Goal of the exercise: Return every line in the entries below where the word "under" shows up.

Data supplied:
____________________

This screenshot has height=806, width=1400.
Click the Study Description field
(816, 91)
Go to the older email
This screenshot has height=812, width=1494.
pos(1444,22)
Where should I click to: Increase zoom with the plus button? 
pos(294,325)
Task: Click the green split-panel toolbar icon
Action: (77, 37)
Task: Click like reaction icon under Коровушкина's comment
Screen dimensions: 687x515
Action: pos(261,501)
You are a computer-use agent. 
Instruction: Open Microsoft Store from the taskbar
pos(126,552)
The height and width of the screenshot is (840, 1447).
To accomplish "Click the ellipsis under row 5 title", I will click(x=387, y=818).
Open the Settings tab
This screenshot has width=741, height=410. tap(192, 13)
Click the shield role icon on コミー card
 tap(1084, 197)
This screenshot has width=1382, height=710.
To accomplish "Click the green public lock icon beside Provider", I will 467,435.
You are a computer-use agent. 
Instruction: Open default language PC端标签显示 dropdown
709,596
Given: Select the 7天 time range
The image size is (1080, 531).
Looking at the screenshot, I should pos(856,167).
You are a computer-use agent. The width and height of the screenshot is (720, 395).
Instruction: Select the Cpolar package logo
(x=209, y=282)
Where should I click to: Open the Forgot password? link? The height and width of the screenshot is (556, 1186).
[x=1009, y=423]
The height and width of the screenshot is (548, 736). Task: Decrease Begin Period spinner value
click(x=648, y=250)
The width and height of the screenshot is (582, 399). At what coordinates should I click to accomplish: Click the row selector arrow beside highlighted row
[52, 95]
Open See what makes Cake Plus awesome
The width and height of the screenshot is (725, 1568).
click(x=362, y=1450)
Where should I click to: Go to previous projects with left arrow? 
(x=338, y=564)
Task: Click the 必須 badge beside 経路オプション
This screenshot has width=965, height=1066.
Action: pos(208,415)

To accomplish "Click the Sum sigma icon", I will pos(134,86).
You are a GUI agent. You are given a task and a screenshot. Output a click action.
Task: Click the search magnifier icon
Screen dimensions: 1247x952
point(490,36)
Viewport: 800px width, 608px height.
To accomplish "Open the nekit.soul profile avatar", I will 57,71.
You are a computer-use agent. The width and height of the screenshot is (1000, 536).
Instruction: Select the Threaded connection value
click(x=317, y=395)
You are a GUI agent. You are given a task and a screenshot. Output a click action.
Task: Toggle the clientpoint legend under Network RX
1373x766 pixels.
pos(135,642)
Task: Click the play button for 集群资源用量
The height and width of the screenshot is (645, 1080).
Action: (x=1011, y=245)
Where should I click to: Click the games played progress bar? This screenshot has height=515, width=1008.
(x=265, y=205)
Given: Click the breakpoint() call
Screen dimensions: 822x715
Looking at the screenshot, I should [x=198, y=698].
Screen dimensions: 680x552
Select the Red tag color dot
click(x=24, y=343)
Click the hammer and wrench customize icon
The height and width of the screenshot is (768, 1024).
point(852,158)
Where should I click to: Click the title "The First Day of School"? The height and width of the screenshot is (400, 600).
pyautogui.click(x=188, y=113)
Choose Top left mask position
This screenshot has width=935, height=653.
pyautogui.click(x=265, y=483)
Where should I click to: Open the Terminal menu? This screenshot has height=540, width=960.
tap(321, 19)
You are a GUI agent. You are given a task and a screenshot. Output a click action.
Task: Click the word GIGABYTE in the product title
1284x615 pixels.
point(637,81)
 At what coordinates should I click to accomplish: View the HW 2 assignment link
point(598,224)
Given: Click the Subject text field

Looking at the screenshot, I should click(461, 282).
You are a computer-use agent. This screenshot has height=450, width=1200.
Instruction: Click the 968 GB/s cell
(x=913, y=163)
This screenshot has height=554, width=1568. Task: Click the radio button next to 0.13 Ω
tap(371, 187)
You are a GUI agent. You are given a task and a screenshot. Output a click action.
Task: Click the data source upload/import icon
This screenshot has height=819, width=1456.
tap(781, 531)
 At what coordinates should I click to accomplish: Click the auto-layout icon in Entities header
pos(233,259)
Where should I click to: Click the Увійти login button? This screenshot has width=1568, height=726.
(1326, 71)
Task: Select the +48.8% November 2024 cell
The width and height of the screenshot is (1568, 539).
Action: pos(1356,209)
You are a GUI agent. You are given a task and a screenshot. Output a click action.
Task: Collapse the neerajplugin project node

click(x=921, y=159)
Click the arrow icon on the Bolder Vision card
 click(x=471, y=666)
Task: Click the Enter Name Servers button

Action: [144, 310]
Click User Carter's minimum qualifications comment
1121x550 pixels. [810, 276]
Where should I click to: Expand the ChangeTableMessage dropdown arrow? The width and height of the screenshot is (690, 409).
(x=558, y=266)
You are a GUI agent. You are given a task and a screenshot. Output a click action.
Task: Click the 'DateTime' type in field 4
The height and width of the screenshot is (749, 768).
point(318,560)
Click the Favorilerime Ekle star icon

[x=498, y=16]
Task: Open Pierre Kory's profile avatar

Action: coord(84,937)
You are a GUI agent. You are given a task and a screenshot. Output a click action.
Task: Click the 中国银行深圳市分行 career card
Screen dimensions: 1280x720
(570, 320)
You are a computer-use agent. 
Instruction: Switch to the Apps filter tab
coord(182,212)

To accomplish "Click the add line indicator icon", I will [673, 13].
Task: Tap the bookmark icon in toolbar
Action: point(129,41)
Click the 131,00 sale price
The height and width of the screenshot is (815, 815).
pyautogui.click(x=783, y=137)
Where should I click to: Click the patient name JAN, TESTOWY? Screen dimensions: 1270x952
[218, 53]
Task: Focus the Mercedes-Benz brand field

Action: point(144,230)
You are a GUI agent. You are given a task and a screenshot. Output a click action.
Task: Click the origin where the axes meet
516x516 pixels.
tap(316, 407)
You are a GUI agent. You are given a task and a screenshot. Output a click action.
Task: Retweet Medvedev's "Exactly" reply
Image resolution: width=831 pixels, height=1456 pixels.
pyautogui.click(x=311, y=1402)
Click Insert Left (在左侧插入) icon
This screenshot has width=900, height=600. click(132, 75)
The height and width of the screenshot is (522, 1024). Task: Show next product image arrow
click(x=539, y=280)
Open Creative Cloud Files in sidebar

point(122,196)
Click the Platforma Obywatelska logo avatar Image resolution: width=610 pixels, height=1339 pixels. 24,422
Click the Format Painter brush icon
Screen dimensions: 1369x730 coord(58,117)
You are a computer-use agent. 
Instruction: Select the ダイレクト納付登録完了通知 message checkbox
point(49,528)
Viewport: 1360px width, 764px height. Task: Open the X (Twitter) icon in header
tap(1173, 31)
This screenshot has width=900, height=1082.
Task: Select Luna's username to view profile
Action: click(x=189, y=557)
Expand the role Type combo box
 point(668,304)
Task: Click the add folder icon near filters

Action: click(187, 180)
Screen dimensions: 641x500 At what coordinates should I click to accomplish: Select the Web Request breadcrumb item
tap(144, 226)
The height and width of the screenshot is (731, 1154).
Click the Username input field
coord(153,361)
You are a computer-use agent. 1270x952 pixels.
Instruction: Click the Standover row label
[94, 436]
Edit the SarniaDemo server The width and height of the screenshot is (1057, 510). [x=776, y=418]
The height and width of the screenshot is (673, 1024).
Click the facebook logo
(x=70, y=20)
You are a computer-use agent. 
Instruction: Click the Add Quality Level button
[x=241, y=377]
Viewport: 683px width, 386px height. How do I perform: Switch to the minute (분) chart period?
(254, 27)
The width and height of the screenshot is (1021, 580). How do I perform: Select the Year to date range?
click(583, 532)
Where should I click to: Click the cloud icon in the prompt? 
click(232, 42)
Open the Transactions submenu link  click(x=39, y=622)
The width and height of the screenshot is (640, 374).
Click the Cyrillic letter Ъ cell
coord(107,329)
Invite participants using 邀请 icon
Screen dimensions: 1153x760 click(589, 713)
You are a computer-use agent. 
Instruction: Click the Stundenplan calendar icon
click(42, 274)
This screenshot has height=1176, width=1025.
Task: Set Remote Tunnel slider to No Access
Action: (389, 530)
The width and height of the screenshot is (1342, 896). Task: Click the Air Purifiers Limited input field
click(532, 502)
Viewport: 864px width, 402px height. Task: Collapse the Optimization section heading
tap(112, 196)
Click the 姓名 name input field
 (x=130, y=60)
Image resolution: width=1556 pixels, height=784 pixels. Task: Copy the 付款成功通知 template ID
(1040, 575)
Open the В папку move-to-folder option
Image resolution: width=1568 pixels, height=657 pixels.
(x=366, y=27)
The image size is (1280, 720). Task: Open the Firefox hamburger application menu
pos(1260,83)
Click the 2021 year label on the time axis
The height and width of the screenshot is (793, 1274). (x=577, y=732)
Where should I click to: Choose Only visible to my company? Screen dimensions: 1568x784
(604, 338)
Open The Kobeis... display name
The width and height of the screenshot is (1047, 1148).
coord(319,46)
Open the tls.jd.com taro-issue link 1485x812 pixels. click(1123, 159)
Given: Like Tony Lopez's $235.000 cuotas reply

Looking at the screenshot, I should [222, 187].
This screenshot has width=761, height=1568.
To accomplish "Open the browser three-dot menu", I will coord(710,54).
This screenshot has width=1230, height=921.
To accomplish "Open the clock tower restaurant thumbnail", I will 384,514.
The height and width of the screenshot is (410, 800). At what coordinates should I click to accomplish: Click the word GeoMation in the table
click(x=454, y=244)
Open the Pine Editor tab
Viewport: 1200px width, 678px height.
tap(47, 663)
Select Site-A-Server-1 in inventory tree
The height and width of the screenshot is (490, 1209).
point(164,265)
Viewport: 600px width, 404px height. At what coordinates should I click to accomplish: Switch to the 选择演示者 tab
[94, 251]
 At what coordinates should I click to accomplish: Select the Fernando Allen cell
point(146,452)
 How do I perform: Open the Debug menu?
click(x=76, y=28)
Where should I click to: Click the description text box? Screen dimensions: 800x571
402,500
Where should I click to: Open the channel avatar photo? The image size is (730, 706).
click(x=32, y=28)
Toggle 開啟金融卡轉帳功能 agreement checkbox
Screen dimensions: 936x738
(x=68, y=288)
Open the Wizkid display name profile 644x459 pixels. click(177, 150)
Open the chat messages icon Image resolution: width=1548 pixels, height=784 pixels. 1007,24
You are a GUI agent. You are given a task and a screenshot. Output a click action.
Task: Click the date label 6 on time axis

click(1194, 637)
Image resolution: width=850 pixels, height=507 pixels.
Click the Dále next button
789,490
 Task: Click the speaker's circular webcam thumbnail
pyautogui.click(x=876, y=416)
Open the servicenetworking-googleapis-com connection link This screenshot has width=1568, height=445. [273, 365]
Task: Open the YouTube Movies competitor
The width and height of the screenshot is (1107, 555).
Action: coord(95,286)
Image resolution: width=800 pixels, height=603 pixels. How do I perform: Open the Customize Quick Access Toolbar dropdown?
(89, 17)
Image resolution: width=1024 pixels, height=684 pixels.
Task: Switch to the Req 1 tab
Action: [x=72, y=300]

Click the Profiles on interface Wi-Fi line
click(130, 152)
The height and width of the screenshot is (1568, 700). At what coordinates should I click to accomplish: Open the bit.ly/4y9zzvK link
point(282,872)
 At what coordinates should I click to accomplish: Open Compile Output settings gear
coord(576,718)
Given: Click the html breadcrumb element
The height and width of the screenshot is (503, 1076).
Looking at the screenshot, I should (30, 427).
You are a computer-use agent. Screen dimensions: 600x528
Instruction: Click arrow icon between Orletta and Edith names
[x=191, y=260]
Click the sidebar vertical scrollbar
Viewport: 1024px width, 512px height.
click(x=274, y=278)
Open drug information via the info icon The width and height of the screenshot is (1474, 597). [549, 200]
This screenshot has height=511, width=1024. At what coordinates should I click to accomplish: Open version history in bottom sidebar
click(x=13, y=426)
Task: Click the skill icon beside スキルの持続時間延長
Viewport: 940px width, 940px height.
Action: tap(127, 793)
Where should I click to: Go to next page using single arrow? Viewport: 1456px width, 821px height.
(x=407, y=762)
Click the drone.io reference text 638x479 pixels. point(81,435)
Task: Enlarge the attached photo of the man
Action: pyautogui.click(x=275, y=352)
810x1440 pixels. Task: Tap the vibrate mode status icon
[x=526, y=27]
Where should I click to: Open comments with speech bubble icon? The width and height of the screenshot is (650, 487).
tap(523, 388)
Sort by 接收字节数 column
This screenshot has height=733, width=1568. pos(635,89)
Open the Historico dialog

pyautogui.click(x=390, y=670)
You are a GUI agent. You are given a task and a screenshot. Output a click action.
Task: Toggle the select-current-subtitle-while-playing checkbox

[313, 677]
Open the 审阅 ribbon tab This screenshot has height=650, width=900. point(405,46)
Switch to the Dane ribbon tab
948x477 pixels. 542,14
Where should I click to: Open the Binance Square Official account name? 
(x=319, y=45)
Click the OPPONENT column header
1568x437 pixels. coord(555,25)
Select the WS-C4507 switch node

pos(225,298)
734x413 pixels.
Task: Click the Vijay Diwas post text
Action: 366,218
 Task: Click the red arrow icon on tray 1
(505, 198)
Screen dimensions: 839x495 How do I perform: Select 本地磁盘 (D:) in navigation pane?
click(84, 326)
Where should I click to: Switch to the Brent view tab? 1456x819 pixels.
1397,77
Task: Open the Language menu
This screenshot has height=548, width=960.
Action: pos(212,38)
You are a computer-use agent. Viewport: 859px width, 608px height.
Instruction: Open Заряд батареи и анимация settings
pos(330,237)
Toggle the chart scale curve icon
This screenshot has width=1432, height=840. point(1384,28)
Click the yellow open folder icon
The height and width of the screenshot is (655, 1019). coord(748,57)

____________________

Reply to the exercise:
Task: Click like reaction icon under Коровушкина's comment
To accomplish "Click the ellipsis under row 5 title", I will click(x=387, y=818).
Task: Toggle the clientpoint legend under Network RX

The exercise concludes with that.